Wednesday, December 21, 2011

Burning down the house

I'm reading Mark Z Danielewski's House of Leaves now. Being a rather massive book with copious footnotes, I saw a comparison with Susanna Clarke's Jonathan Strange & Mr Norrell. While that book is longer, this one probably takes a lot of people longer to read. The reason is that while JS&MN is a fairly straightforward narrative, and the notes basically do their own thing, Leaves is all gnarled up. There's a section in the first half where the type runs backwards and forwards (lot of printing tricks here) and it gets hard to tell text from footnotes from footnotes to footnotes.

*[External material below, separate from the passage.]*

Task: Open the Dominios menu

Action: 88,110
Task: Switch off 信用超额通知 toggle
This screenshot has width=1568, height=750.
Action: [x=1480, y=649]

How is the tale itself? It's kind of a trip. I might have enjoyed Clarke's book more, but this one has its rewards, certainly. Johnny Truant is an interesting creation in that his LA wastrel life brings him smack against the uncanny. In the main he's a Chuck Pahlaniuk character—which essentially means a Bret Easton Ellis character with more intelligence and less money—but sometimes he turns into a raving genius out of Lovecraft.

There are a couple of genuinely disquieting scenes, like Holloway's freakout in the labyrinth and the Pekinese story. MZD isn't an author I see myself emulating, but I'm sure there are pluses to doing so.

2 comments:

susan said...

I looked up the wikipedia description of this one and a couple of Amazon 5 and 1 star reviews to get a better idea of what the story was about. So long as you have the energy I'm sure there are some benefits but I tend to prefer more straightforward narratives. I even had to find a definition of ergodic literature and then realized that's what you meant about the text moving backwards and forwards. Yikes.

Ben said...

Oh yeah, I'm sure I'd heard the term ergodic literature but I'd forgotten it. The poems of Guillaume Apollinaire are cool, but hard to quote.

We'll see how I feel about the book after I've finished it. It's an interesting experience from the middle.